[Task brief] Beneath this sentence is a listing. Return its lines from the one containing "This screenshot has height=751, width=901." through the last, exactly, and omit the pictures.

◆ ◆ ◆ ◆ ◆ ◆ ◆

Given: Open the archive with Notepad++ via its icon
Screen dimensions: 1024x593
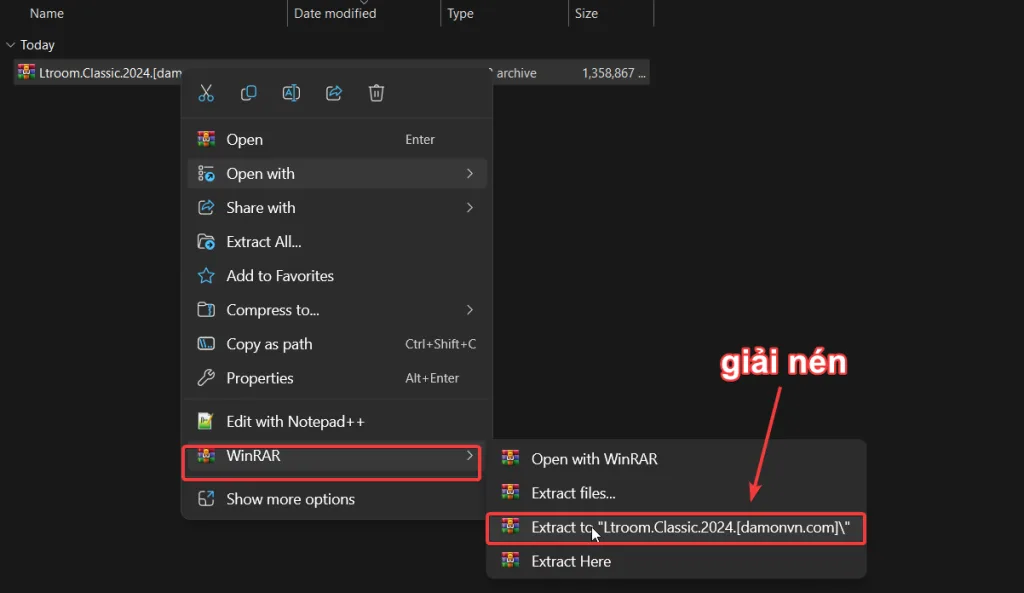Looking at the screenshot, I should (x=207, y=421).
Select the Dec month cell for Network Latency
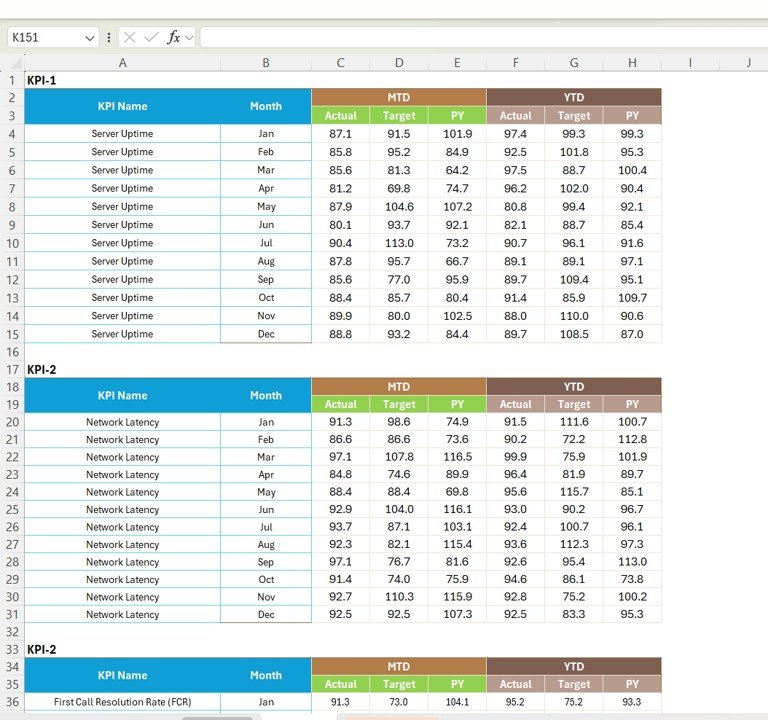The image size is (768, 720). click(265, 614)
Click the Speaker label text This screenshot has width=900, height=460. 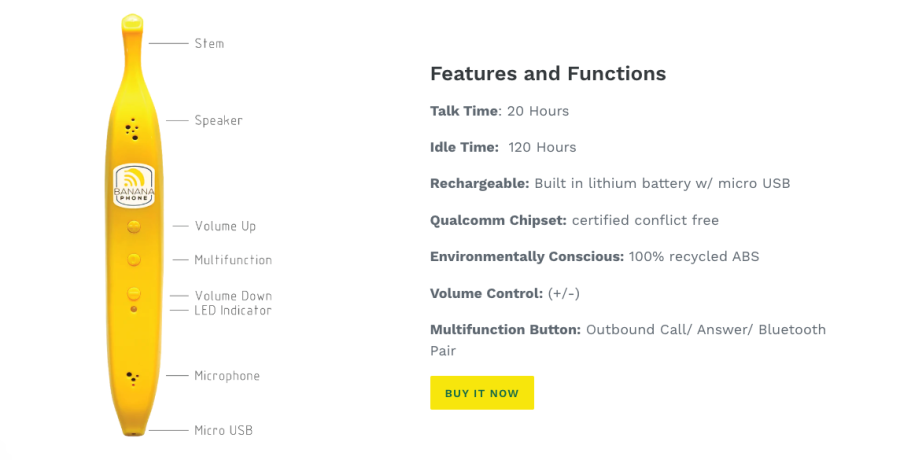tap(218, 121)
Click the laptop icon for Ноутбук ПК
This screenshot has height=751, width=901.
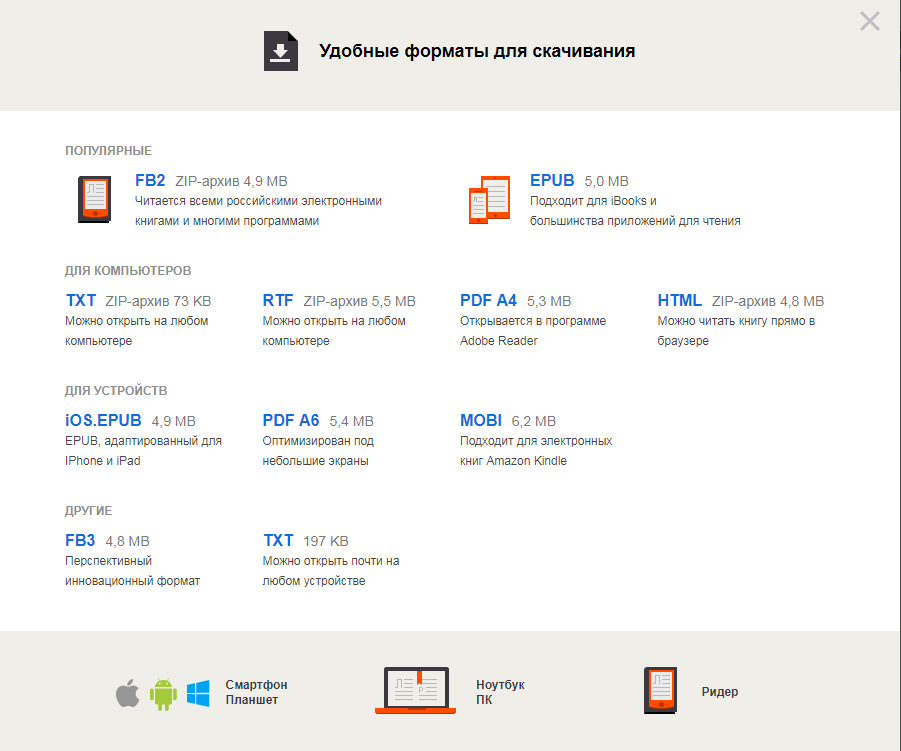(414, 691)
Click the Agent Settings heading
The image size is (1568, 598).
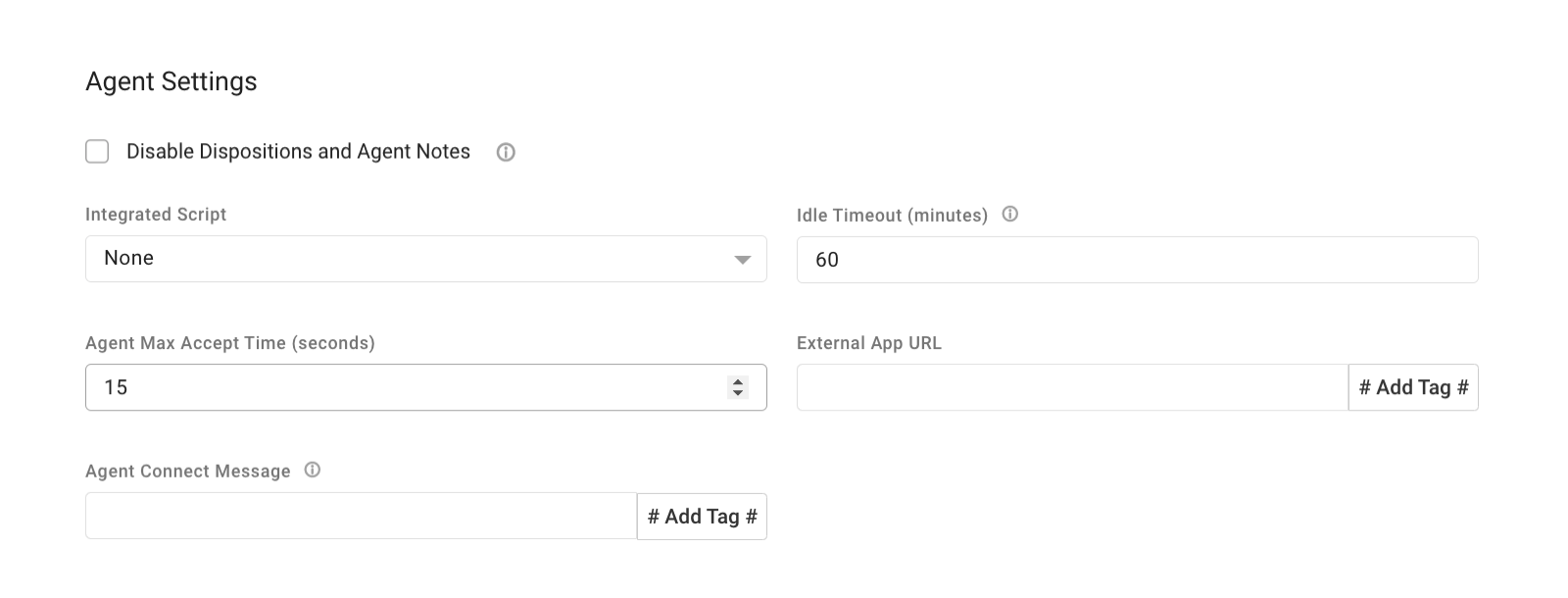coord(172,81)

◆ ◆ ◆ ◆ ◆ ◆ ◆

[Response box]
This screenshot has height=751, width=901.
(414, 691)
Click the Agent Settings heading
The image size is (1568, 598).
coord(172,81)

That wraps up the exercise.